Sometimes, partway through a game, you can tell how the story's going to end.
When Ben Wilmot struck late on in the first half, equalising for Stoke City after Reading had been holding onto Lucas João's opener for so long, it was one of those moments. I had that nagging feeling that this would be one of those frustrating days when, after we'd been in front, the visitors would step it up after the break and nick the points.
The Royals had played pretty well until 1-1, but looked tired and passive after recent exertions on the road. Shane Long even missed a golden chance - the kind of bluster that, as decreed by Sod's Law, is always punished. The game being broadcast live on Sky Sports - so often a curse for this club - only added to the anxiety.
Sometimes however, Reading have different ideas.
The second-half performance certainly wasn't perfect (Stoke had their chances, not least a golden one from a low cross that should have been converted for 1-2), but Reading secured the points and did so deservedly.
While so many Royals sides would have withered in the second half, gutted from the equaliser, this one went into a higher gear. As the match progressed, Reading's threat grew, João completed his brace by winning and converting a penalty, and the visitors faded. This was no smash-and-grab in the second half. Reading rose to the challenge and Stoke did not.

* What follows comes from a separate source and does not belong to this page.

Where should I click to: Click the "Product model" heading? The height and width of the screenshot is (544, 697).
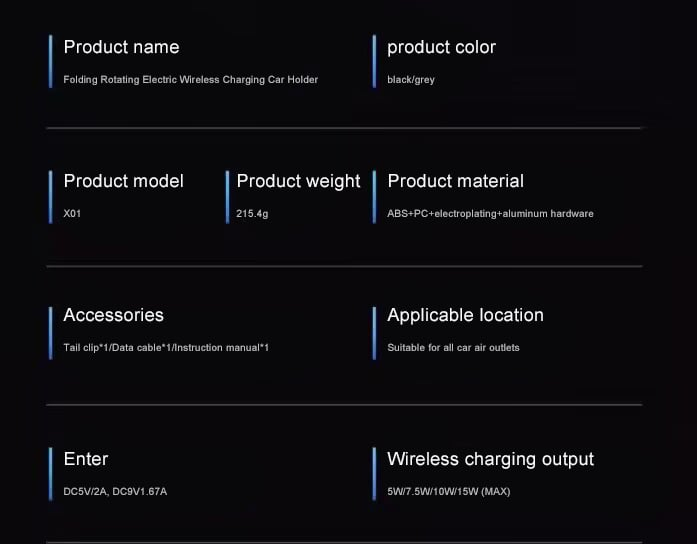click(x=123, y=181)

That's encouraging at any time, but certainly so in these circumstances. The Royals won't have had much in the tank going into this game, having had to grind out 1-0 wins over Middlesbrough and Millwall before being given the runaround by Sheffield United who ran riot in midweek.
Reading summoned up an extra supply of energy after the break - both mental and physical - and were rewarded for their efforts. The mental aspect shouldn't be overlooked: Reading have twice this season conceded four on the road before winning the next game. This team knows how to react.

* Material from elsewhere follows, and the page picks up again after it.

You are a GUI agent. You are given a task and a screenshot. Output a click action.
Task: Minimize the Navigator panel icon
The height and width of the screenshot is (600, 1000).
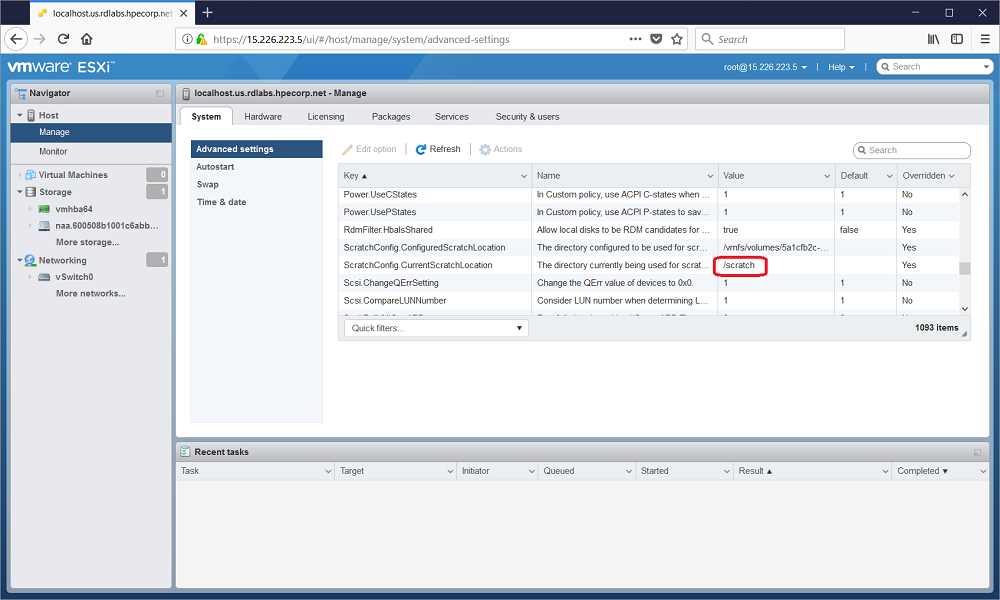160,93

Add in a similar bounce-back last season, when the Royals earned a 1-1 draw at Bournemouth after being thrashed 4-0 at the City Ground, and the pattern is clear: Paul Ince knows how to manage heavy setbacks. If that's not the sign of a good manager, I don't know what is.
Just as encouraging is how difficult it is to find players who aren’t candidates for man of the match - a real trend in home games this season. The two who'll rightly get the most praise are Tom Ince (who again ran his socks off against his former employers and was Sky's standout) and goalscorer João.
But look at the rest of the group and it's still a rosy picture. There were no passengers, with everyone pulling in the same direction as part of a cohesive side. Joe Lumley was assured in goal, the back five were well organised and made his life easier, Jeff Hendrick had one of his best games so far (in an unfamiliar deeper role in Mamadou Loum's absence), and Tyrese Fornah once more stood out.
The Nottingham Forest loanee is fast becoming Reading's most underappreciated player. Lining up again on the left of the central midfield trio, he's so important in multiple phases. He both helps out defensively and pushes Reading upfield when pressure needs to be relieved. While he won't get an assist for the winner, it was Fornah who played the ball into Joao before the penalty was won.
This is, all round, a side with the togetherness and desire to grind out wins. That’s had to come in the face of a tough injury list that now includes Mamadou Loum, who’s joined Naby Sarr, Yakou Meite, Ovie Ejaria and others in the treatment room. But when one player is sidelined, the next man steps up and delivers.
While this win put Reading up to the dizzying heights of second, automatic promotion is of course well out of the question. The Royals will surely have rough patches of form this season at some point - the extent of which we can’t predict at the moment - so avoiding relegation is still the only aim. This strong start to the campaign is therefore better seen as an insurance policy against mishaps down the line: the unlikely extra points from the opening weeks of the campaign may well end up being the buffer that keeps us in the division.
That’s a long way off though. In the short term, Reading have three more games to ride out before the first international break - first up a daunting trip to promotion hopefuls Watford. It will however come at the end of an important mini break; no midweek game will allow a small recharge for a side badly in need of one.
After that it’s Sunderland at home before heading to Wigan Athletic. Those two matches are more winnable (on paper), and will hopefully add to Reading’s strong early form before a more substantial fortnight break.